→ **Data records**:

=== Begin Enclosure ===

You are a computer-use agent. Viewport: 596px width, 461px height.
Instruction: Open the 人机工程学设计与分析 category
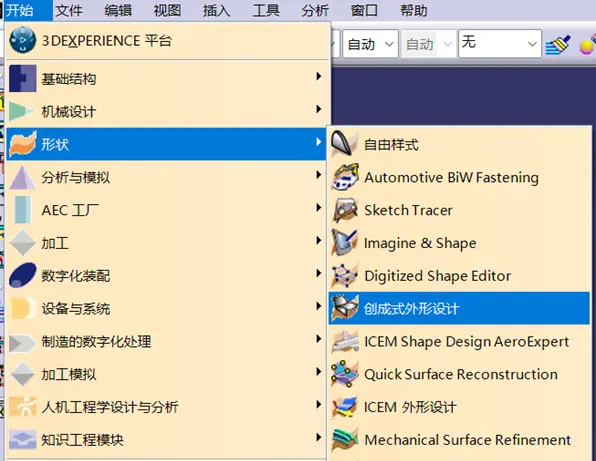166,407
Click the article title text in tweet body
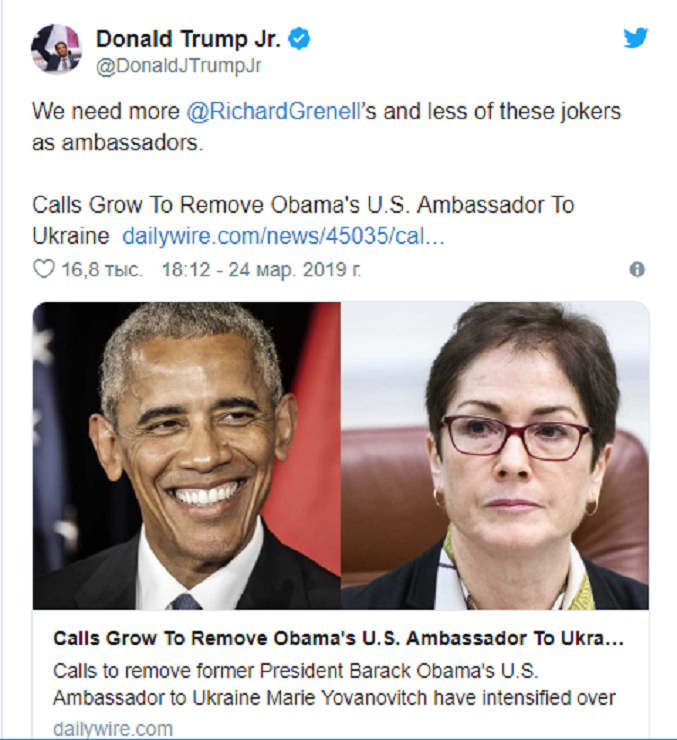The image size is (677, 740). (303, 220)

=== End Enclosure ===

Quote the records above in full, dropping each picture.

→ **Result**:
You are a computer-use agent. Viewport: 596px width, 461px height.
Instruction: Open the 人机工程学设计与分析 category
166,407
Click the article title text in tweet body
The image size is (677, 740). (303, 220)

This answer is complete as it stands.